Joe Garcia, a fellow at the NDN think tank, said Obama made it clear he would lift these restrictions and change U.S. policy with Cuba during the presidential campaign. Restricting travel and remittances by Cuban-Americans makes little sense in terms of policy or politics, said Garcia, a Democrat who last fall unsuccessfully challenged Rep. Mario Diaz-Balart (R-Fla.), one of Congress’s staunchest supporters of the embargo.
Simon was quoted in a New York Times Syndicate piece by Marcela Sanchez about perceptions of President Obama in Latin America:
...Recent polls show Obama is more highly regarded in Latin America than in the United States.
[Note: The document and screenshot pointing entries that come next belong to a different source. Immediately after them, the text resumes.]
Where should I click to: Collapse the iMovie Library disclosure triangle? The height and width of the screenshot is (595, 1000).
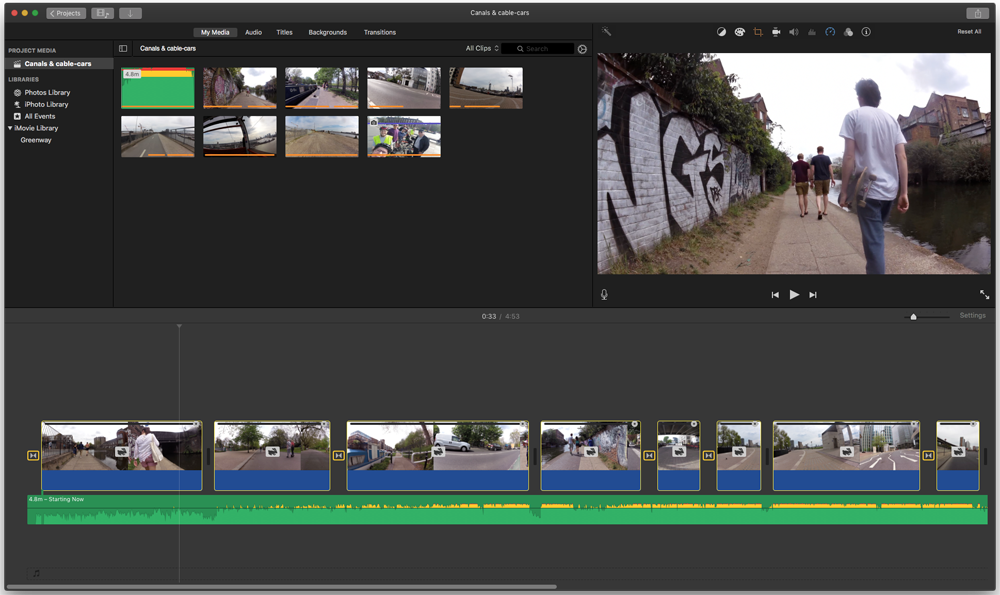pos(11,128)
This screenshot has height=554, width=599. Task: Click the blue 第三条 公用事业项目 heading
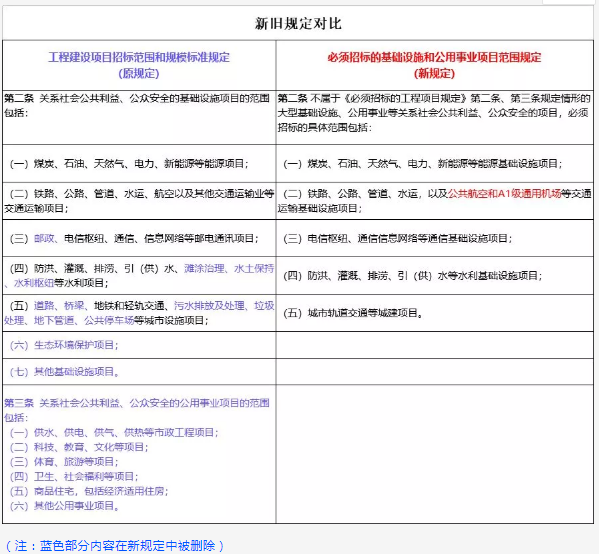pyautogui.click(x=137, y=410)
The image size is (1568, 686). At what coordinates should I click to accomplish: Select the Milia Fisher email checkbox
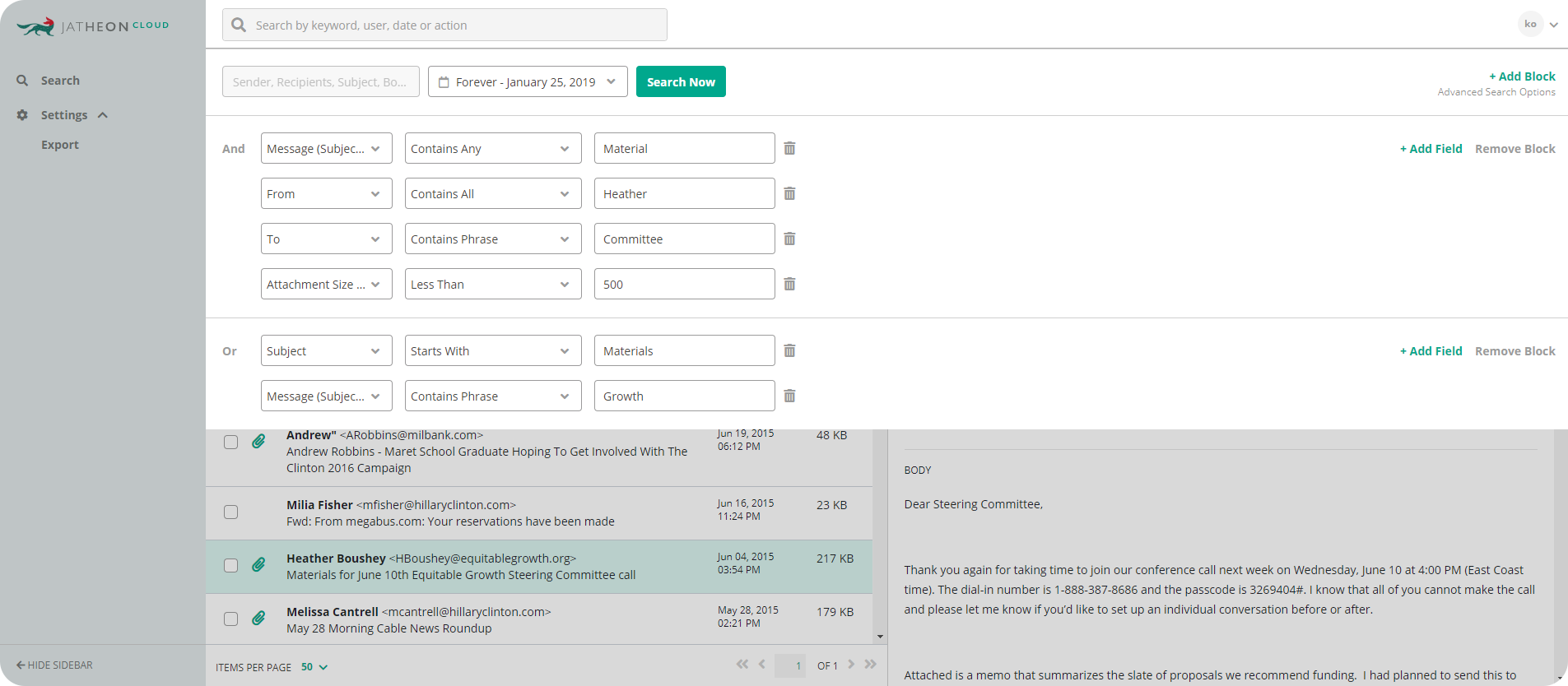tap(231, 512)
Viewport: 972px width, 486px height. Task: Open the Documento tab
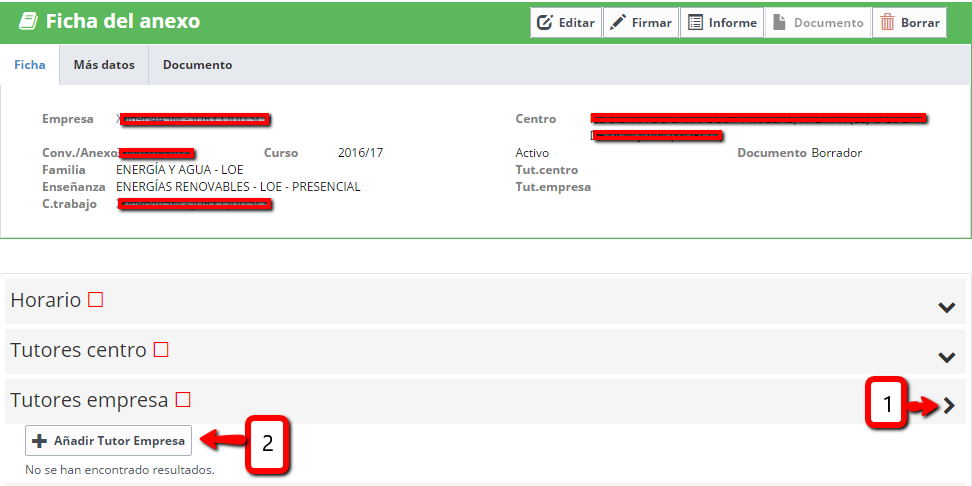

With an event such as the town hall meeting in Strasbourg, France, or the roundtable discussion with students in Istanbul, Turkey, Obama could chip away at the less than casual anti-American sentiment that festers in the region.
"We haven't had a global leader with Obama's appeal in a very long time," said Simon Rosenberg, president of the center-left Washington think tank NDN, who added that the president's power to reach out is aided not only by today's communications but also by his desire to speak straight and openly to people everywhere. "The politics of the bottom up we saw in the election is going global," Rosenberg said.
Finally, Simon was featured extensively in an ABC News story about immigration and how it actually affects the job security of U.S. citizens:
Simon Rosenberg, president and founder of NDN, a Washington, D.C.-based progressive think-tank and advocacy group that is pushing for change in immigration law, also agreed. He said that letting illegal immigrants move down the path to legal work and citizenship will help all workers.
"If anything, it will help low-end workers across the country because it would remove the trapdoor under the minimum wage," he said. Right now, these workers are "driving down wages for you. They are creating unfair competition."
Rosenberg said immigration reform is not going to cause an influx of new immigrants into the country.
"You against an illegal worker, you lose that fight every time," he said. "The worst possible thing for American workers is to have a vast pool of undocumented immigrants in the United States."
There are some business owners who say immigration changes would only increase the cost of doing business and drive up prices for all.
Rosenberg says to them: "I think the idea that we are accepting illegal exploitation of workers to prop up businesses, there's a question as to whether those businesses should be in business in the first place.
Ultimately, Rosenberg believes that change in immigration law reform would be good for the country, economically and socially.
"It will take the air out of the balloon of some of the most virulent racism that we've seen in America in generations," he said. "There is publicly sanctioned racism against Hispanic-Americans in this country today in a way that is very unhealthy and morally unacceptable in the age of a bi-racial president."